- Text:

## begin

The nested loops in this solution provide a hint that performance will be a concern. The first loop runs through the possible sequences of stack operations. For each character in the input string, there are two possible operations, push and pop. Therefore, for a string of length $n$, there are $2^n$ possible sequences. And that’s just the outer loop! There is also an inner loop with an additional $2n$ operations ($n$ pushes and $n$ pops). UVa 732 is a very old problem (published 2000-08-31) that doesn’t specify any input size information, but it’s safe to say that this algorithm will be slow.

## Optimizations

There’s no obvious way to test a sequence of stack operations without actually doing the pushes and pops. So at some point we’ll have to pay the cost of the $2n$ operations from the inner loop. The real question is how small we can get the list of sequences that we need to test. There are a number of optimizations we can use to reduce this number. Here are some ideas:

- Exit immediately if the input and output strings are different lengths, or are not anagrams of each other. We’ll never be able to produce a valid sequence in these cases.

## end

- Data listing:
## begin

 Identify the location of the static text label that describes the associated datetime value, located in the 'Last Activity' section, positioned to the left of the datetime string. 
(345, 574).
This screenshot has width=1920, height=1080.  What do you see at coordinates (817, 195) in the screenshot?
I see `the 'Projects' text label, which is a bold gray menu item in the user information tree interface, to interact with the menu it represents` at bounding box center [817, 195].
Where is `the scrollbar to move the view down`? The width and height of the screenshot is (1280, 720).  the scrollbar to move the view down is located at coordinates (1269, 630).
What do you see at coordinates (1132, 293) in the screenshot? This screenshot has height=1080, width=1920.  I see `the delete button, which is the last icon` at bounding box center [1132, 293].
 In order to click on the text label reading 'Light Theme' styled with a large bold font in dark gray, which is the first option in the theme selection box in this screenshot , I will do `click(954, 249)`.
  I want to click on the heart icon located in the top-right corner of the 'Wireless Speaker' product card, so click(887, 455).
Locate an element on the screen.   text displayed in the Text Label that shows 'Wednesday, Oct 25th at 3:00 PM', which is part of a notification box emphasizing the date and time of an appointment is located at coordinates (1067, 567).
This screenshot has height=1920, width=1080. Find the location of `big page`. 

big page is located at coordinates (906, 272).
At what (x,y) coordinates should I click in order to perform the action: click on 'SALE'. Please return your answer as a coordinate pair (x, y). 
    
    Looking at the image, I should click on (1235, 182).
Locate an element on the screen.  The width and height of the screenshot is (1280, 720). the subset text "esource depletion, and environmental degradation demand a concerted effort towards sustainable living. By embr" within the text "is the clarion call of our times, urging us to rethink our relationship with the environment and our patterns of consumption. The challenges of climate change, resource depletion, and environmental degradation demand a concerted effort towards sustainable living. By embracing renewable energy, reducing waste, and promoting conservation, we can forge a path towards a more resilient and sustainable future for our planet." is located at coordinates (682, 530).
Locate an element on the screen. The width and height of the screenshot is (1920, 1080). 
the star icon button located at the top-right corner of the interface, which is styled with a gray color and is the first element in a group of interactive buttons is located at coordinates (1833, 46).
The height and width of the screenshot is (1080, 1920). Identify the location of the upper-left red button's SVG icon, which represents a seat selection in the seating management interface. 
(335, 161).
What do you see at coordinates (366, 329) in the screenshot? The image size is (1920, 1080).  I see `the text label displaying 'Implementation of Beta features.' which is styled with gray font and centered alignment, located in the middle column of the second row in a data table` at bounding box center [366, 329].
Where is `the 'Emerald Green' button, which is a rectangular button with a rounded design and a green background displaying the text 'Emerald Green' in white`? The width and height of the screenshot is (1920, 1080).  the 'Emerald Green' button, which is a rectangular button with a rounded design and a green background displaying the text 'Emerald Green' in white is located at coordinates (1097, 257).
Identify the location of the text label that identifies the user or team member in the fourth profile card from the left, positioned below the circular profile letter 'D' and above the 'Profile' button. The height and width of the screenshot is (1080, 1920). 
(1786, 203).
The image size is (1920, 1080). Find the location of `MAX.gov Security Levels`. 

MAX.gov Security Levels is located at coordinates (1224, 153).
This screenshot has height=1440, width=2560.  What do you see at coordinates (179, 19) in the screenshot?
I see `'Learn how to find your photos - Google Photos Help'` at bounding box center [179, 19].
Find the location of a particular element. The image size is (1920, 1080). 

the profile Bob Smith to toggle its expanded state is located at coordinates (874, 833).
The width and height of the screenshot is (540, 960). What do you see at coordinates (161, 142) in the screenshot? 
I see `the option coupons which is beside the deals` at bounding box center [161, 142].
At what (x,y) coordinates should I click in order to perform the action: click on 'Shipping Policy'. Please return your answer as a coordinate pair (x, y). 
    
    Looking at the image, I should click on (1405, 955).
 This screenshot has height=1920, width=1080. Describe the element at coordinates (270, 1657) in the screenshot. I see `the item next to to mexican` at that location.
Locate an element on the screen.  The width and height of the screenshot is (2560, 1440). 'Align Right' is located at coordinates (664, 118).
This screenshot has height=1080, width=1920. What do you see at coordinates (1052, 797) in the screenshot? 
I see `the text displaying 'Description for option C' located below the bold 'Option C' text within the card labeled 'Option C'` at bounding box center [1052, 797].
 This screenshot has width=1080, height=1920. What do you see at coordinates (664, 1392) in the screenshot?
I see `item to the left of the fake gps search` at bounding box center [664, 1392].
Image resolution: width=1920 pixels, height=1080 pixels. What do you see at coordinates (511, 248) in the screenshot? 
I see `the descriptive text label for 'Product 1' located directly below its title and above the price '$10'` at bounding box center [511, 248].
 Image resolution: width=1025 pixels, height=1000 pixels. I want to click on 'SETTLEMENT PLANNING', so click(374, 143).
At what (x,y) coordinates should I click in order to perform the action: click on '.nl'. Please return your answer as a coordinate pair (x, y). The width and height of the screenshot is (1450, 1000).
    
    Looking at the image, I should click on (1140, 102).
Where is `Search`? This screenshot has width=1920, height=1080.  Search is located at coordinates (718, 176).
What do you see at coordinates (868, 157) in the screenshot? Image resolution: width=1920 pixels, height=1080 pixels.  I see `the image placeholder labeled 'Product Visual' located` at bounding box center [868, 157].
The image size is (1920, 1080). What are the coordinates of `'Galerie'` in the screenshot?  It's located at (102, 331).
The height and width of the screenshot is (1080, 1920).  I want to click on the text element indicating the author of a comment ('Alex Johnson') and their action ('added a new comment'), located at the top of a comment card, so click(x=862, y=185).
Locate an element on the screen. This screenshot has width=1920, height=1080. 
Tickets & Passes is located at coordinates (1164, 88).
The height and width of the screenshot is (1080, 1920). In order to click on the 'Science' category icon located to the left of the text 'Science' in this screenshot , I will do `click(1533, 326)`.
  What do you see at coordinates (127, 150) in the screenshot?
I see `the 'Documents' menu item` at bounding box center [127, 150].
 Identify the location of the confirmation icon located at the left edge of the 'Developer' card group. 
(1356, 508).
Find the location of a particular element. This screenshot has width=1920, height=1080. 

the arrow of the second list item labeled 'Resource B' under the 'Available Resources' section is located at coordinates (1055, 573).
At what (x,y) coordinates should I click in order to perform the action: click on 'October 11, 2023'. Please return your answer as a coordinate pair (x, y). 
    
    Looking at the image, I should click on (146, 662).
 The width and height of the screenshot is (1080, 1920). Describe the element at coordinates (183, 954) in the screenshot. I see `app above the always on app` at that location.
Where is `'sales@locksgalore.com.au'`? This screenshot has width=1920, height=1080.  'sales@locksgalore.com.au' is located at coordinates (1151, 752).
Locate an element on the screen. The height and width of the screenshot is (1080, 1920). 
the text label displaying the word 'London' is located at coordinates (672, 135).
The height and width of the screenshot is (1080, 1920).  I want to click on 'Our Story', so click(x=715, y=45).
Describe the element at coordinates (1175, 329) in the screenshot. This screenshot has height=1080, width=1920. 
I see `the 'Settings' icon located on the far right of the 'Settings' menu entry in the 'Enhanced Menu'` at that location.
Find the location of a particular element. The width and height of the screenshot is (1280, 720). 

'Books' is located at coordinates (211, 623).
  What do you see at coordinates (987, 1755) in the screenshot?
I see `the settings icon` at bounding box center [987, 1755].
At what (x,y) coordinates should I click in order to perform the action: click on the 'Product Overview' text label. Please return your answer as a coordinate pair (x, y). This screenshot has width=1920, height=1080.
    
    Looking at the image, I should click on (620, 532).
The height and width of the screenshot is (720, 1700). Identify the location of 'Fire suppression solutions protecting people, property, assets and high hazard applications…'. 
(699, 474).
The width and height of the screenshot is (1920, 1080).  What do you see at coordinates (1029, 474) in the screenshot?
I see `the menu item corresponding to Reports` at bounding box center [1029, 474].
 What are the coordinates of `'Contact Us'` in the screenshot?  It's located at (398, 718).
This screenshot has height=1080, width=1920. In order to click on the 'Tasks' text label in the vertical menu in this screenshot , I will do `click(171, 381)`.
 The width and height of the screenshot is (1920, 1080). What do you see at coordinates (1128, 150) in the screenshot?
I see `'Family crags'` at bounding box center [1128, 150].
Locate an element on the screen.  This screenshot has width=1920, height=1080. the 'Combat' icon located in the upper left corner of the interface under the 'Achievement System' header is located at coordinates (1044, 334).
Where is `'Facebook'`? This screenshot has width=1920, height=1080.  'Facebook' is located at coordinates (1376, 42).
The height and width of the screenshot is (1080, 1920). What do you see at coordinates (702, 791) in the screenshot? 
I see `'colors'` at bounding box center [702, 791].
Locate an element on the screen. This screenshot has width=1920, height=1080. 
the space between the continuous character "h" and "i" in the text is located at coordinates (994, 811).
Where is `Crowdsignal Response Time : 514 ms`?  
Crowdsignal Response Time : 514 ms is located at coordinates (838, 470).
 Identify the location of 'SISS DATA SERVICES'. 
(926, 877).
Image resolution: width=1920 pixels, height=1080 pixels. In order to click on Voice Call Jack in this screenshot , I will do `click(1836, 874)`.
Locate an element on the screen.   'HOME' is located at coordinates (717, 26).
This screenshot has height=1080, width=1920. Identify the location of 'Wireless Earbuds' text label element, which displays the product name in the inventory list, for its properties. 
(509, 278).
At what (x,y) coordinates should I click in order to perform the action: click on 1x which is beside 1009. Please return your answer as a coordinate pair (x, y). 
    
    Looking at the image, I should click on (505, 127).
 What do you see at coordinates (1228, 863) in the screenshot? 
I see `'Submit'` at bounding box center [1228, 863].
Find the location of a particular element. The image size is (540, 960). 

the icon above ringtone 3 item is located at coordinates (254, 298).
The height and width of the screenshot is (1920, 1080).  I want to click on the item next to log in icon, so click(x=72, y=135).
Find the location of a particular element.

## end

From the text about stack operations above, copy word for word everything between "- Exit immediately" and "in these cases.", inclusive.

- Exit immediately if the input and output strings are different lengths, or are not anagrams of each other. We’ll never be able to produce a valid sequence in these cases.